- Against the background of growing opposition to the Edmonton Incinerator project, MPs call for a halt to incinerator construction and single out major issues with the Edmonton proposals
- A rally will be held outside the North London Waste Authority's meeting on Thursday near Mornington Crescent station
- Deputations at the meeting will present important environmental, health and financial reasons why the waste authority should pause and review the project.
As reported in the Guardian on Tuesday, MPs have issued a report calling for an immediate moratorium on further construction of waste incinerators in the UK. The report was issued in the same week as the North London Waste Authority will be meeting and are expected to give the go-ahead to a contract with a Spanish firm to build a larger replacement for the Edmonton Incinerator. However, the all-party parliamentary group on air pollution singles out several issues with the project for a new Edmonton plant, in particular suggesting that considerably more could be done to separate out recyclable materials and highlighting the lack of any current technology to prevent large-scale emission of greenhous gases:
At the time of these presentations, interest was growing in the proposed new waste incinerator at Edmonton in north London, which is planned to burn 700,000 tonnes of waste a year. I am very grateful to the North London Waste Authority for presenting their plans, which make every effort on the basis of known technology to minimize health and climate impacts from burning waste, for example through selective catalytic reduction to reduce NOx emissions.
If waste must be burnt, then it should be done in a way that minimizes harmful impacts, following mixed-waste sorting up front to ensure only truly non-recyclable waste is incinerated. However, north London’s recycling rate is just 30 per cent5 with a target of 50 per cent. Also effective technologies for carbon capture and storage are yet to materialize and the full picture regarding health harm from ultrafine particulates is still emerging.
In the round, it is clear from these presentations that the UK Government’s strategy needs fundamental change to decrease not increase overall waste incineration, in line with efforts to drive down the production of waste and increase reuse and recycling, towards a sustainable future that fully respects human health and climate change.
In particular, the emerging evidence does not support increases in incineration in London, but rather a need for the Government and investors to pause and reflect and not to allow excess capacity to drive the burning of recyclable waste.

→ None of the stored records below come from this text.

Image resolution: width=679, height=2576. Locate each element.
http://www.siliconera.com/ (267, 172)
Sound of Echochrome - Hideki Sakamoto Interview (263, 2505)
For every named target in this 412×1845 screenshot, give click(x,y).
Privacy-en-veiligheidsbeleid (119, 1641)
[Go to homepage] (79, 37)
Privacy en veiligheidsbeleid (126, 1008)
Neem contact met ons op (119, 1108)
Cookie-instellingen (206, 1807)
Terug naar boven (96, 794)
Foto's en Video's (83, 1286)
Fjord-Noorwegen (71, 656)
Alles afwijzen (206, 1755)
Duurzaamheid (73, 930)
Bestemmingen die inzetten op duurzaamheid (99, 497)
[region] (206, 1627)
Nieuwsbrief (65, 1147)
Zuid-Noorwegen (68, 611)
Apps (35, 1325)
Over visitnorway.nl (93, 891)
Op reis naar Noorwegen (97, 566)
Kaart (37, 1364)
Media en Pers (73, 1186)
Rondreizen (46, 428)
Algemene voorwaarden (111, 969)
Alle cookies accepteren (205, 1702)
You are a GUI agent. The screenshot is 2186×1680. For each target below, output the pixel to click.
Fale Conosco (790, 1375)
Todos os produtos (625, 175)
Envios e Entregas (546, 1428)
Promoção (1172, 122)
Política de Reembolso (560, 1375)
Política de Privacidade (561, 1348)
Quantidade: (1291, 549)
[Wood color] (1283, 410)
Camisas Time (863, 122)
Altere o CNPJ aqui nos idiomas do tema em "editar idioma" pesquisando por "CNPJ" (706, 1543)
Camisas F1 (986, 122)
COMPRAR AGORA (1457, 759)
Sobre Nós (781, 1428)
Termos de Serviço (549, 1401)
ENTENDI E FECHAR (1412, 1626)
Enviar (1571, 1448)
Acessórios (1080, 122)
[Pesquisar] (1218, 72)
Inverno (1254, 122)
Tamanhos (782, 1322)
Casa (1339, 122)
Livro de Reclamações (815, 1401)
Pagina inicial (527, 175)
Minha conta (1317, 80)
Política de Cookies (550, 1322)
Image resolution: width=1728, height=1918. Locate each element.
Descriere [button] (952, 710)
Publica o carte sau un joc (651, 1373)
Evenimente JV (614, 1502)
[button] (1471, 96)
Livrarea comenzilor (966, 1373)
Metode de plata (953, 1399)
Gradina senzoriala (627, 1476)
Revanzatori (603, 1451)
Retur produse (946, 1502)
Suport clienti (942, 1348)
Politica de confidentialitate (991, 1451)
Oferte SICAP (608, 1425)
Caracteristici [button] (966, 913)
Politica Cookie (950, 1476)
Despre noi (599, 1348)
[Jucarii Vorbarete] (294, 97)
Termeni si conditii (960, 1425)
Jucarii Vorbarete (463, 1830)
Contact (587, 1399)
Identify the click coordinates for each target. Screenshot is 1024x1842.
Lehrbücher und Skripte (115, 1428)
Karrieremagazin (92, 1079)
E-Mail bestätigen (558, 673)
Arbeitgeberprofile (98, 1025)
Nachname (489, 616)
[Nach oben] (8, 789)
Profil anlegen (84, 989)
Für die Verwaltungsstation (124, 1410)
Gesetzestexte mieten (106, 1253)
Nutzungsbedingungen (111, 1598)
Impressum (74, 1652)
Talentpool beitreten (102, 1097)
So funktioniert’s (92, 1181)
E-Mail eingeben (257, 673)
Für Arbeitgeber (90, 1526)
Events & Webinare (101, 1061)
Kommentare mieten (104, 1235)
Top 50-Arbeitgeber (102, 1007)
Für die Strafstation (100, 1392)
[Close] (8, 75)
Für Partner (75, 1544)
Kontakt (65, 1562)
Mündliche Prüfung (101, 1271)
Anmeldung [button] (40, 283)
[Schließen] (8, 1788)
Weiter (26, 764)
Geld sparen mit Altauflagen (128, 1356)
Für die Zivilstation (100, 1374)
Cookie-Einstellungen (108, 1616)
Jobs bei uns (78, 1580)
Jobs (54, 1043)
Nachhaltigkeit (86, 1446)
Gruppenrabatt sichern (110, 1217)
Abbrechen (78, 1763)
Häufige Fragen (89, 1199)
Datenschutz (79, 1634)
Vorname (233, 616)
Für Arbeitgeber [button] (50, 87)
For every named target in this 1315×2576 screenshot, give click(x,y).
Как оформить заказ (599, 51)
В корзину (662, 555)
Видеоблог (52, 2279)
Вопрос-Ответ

Source: Intoduction to Pollution from Waste Incineration, A Synopsis of Expert Presentations on Health and Air Quality Impacts
The parliamentarians' suggestion for government and investors to "pause and reflect" is close in phraseology to the call to "pause and review" made repeatedly by north London environmentalists but in every case rejected by the waste authority and the seven north London councils that are represented on its board.